Percent of Patients Admitted by Hospitalists
Of the 171 hospitals with hospitalists, 71 (42%) estimated the percent of patients admitted by their hospitalist physicians. Among the respondents, the mean and median percentages of medical patients admitted by hospitalists were 51% (SD = 25%) and 49% (IQR = 30‐70%), respectively. Thirty hospitals were above the sample mean. Compared to nonrespondent sites, respondent hospitals took care of more white patients; otherwise, respondent and nonrespondent hospitals were similar in terms of bed size, location, performance across each measure, and other observable characteristics (Supporting Information, Appendix 1).

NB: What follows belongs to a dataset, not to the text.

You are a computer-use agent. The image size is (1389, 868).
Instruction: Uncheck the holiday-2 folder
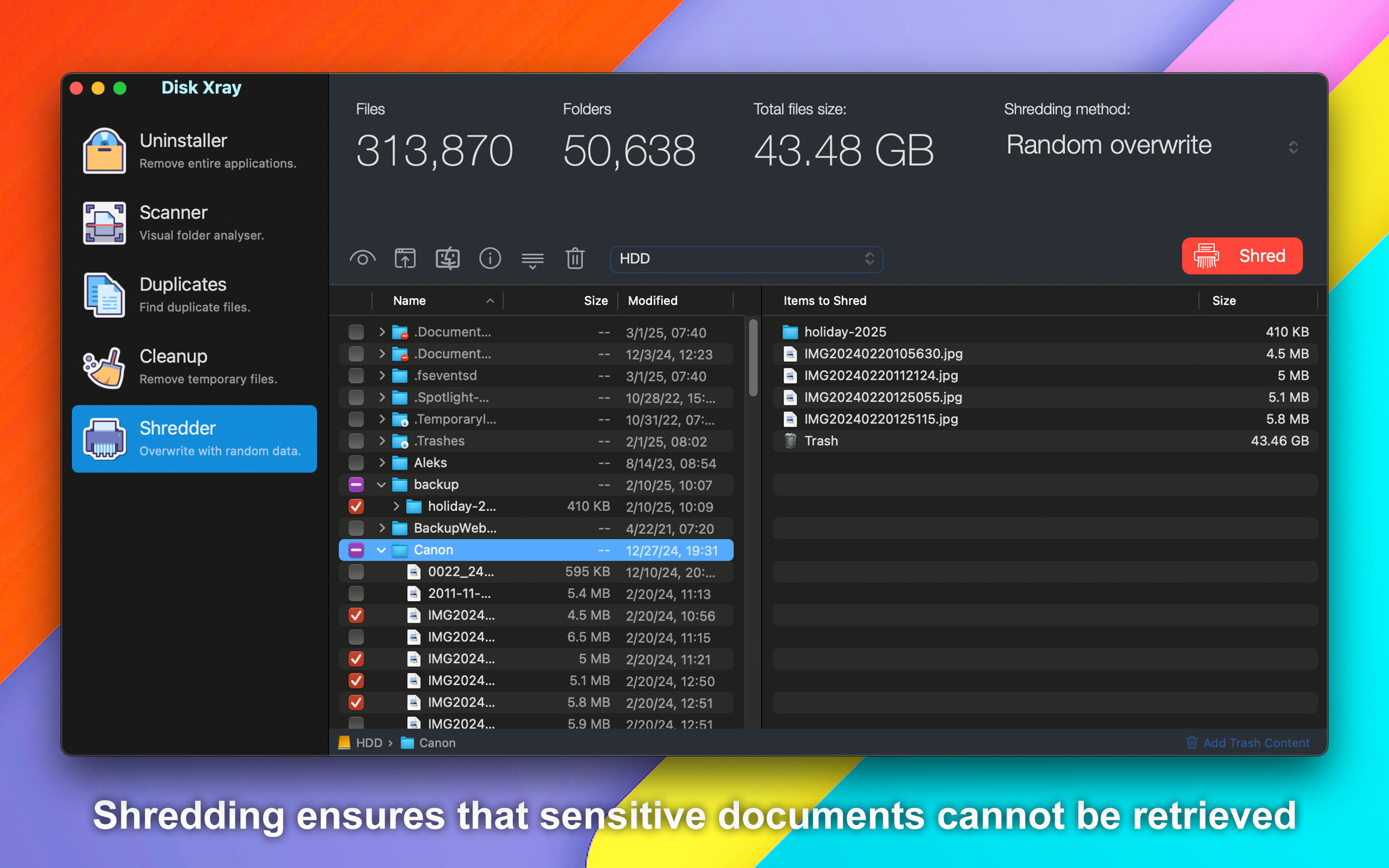point(356,506)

Relationship Between the Estimated Percentages of Medical Patients Admitted by Hospitalists and Missed Quality Opportunities
Table 3 displays the change in missed quality measures associated with each additional 10% of patients estimated to be admitted by hospitalists. A higher estimated percentage of patients admitted by hospitalists was associated with statistically significant improvements in quality of care across a majority of individual measures and for all composite discharge measures regardless of condition. For example, every 10% increase in the mean estimated number of patients admitted by hospitalists was associated with a mean of 0.6% (P < 0.001), 0.5% (P = 0.004), and 1.5% (P = 0.006) fewer missed quality opportunities for AMI, CHF, and pneumonia discharge process measures composites, respectively. In addition, for these composite measures, there were no statistically significant interactions between the estimated percentage of patients admitted by hospitalists and bed size (dichotomized at 150 beds), although there was a trend (P = 0.09) for the AMI discharge composite, with a larger effect of hospitalists among smaller hospitals.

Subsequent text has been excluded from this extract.